Tanshishan is the earliest named archaeological culture on China's southeast coast and the first recognized in Fujian province, also the source of marine culture in Fujian and Taiwan during the pre-Qin period, before 221 BC. In October 2021, the 100th anniversary of the birth of modern Chinese archaeology, the Tanshishan site was selected as one of China's Top 100 Archaeological Discoveries of the Century. It is the only one selected in Fujian province.
In a recent interview with China News Service, Dong Ping, curator of the Museum of Tanshishan Historical Relics, said that the excavation and research of Tanshishan cultural relics set a good example for prehistoric culture in Fujian because it pushed the history of Fujian civilization back from 3,000 years to 5,000 years ago, proving Su Bingqi's theory on the pluralistic origin of Chinese civilization.
CNS: The Tanshishan site was selected among China's Top 100 Archaeological Discoveries of the Century. What kind of prehistoric cultural sites is it?
Dong Ping: It is a site of cultural relics ranging from the Neolithic to the Bronze Age, discovered in 1954. It boasts an area of more than 30,000 square meters and well-preserved cultural artifacts.
So far, nearly 100 burials have been found, along with other cultural relics, such as pottery kilns, trenches, ash pit, and a large number of valuable cultural artifacts. Among them, as the Neolithic culture contained in these artifacts has local characteristics, the archaeological community has named it Tanshishan culture, distributed mainly in the lower reaches of the Minjiang River and Fujina's eastern coastal areas.

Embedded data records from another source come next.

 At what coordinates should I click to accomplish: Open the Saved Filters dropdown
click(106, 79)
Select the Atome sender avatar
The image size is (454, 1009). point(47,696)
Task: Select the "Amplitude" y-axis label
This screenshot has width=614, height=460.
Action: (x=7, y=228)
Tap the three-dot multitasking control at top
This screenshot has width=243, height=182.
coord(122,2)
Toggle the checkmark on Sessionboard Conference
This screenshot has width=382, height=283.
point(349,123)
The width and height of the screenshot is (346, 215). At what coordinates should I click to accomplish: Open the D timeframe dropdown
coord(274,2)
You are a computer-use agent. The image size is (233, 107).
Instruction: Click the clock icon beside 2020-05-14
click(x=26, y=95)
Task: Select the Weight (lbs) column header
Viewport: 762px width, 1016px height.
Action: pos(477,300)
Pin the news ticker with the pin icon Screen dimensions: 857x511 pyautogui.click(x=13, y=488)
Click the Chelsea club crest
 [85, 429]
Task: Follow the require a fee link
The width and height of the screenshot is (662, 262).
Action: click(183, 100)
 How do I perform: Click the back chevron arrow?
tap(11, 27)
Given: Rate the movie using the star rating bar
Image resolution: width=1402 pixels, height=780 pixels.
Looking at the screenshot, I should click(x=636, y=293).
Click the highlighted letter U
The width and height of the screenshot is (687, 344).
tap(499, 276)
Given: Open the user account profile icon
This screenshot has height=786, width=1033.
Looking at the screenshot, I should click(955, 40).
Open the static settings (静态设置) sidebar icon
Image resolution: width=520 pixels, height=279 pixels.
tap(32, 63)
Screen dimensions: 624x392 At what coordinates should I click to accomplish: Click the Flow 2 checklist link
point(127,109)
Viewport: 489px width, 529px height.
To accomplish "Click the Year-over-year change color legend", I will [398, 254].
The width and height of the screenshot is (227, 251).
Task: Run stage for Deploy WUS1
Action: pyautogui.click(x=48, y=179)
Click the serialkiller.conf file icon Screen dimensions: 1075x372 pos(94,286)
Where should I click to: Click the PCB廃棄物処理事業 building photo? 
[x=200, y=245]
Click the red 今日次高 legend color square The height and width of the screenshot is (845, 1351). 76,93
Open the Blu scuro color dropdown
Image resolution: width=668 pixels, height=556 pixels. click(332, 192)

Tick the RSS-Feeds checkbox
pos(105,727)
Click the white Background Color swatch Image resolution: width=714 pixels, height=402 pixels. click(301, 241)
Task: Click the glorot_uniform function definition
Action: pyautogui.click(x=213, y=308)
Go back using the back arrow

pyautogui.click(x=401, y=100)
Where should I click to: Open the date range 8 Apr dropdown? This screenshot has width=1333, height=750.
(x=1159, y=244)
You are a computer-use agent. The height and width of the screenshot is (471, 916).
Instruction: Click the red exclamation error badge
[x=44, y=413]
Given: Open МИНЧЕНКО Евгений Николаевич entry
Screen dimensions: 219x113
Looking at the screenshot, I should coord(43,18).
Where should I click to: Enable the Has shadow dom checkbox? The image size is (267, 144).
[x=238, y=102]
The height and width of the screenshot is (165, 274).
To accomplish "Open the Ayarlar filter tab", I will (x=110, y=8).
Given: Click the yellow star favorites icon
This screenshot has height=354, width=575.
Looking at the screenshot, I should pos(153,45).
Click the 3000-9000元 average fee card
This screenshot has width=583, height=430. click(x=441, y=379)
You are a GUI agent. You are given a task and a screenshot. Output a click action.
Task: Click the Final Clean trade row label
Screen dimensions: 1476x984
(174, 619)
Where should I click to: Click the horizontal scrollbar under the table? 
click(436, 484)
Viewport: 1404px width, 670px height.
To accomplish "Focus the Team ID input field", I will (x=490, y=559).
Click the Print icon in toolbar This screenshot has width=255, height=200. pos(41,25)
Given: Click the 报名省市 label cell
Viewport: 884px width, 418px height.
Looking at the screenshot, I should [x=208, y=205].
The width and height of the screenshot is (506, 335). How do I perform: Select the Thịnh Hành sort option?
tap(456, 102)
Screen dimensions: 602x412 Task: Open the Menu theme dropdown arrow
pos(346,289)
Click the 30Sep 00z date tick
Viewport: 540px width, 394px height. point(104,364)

Five thousand years ago, the ancestors of the Tanshishan culture, centered on the lower reaches of the Minjiang River, broke through brambles and thorns to reclaim the wasteland; picked shells from the seashore; hunted deer in the mountains and forests; farmed and grazed; made pottery and weaving; and strived for a new home, creating the first of the humanistic lineage of Min districts. Moreover, with the expanded exploration of the ocean, its people traveled cross-strait, thus becoming one of the important origins of the Austronesian cultures.
In 2001, The site was approved by the State Council among the fifth group of national key sites for protecting cultural relics. As for the history of archaeological development in Fujian, the excavation of the Tanshishan site opened the first chapter of archaeology in Fujian in the New China. It is the Fujian prehistoric site with the largest excavated area and number of relics.